#### The problem
Repeat each entry as written, dropping any picture you find.

━━━━━ Data to examine

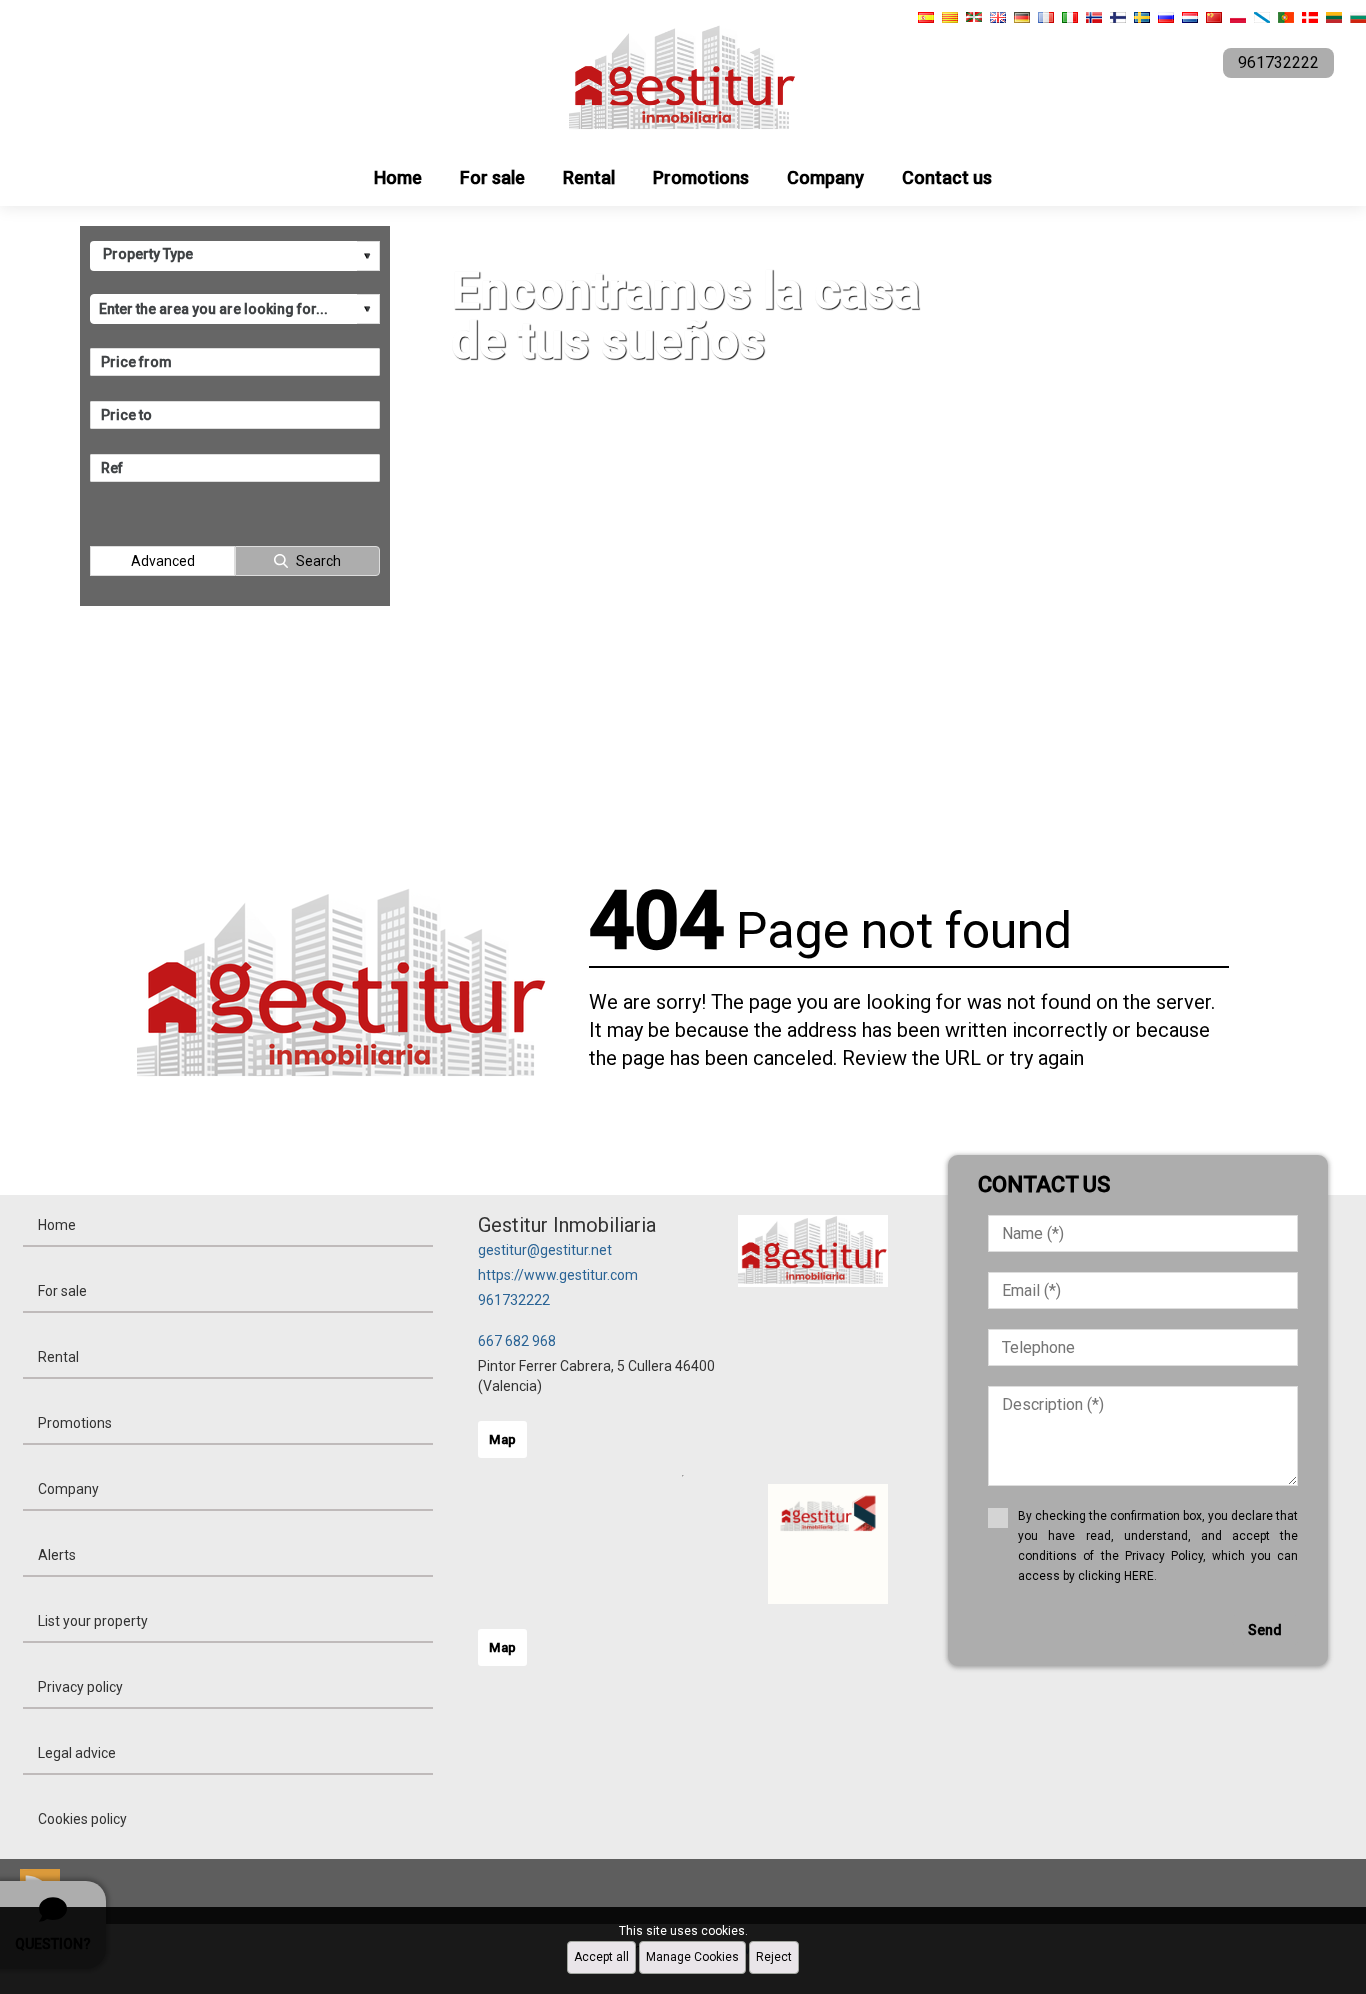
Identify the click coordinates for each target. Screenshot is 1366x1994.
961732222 (514, 1300)
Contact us (947, 177)
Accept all (601, 1957)
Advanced (163, 561)
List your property (93, 1621)
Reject (774, 1957)
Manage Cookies (692, 1957)
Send (1265, 1630)
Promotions (701, 177)
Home (398, 177)
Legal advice (77, 1753)
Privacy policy (80, 1687)
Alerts (57, 1555)
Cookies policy (82, 1819)
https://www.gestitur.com (558, 1275)
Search (318, 561)
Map (502, 1439)
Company (825, 177)
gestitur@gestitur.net (545, 1250)
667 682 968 (517, 1341)
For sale (492, 177)
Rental (589, 177)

━━━━━━━━━━

#### Exercise solution
Identify the click coordinates for each target. Screenshot is 1366x1994.
961732222 (514, 1300)
Contact us (947, 177)
Accept all (601, 1957)
Advanced (163, 561)
List your property (93, 1621)
Reject (774, 1957)
Manage Cookies (692, 1957)
Send (1265, 1630)
Promotions (701, 177)
Home (398, 177)
Legal advice (77, 1753)
Privacy policy (80, 1687)
Alerts (57, 1555)
Cookies policy (82, 1819)
https://www.gestitur.com (558, 1275)
Search (318, 561)
Map (502, 1439)
Company (825, 177)
gestitur@gestitur.net (545, 1250)
667 682 968 (517, 1341)
For sale (492, 177)
Rental (589, 177)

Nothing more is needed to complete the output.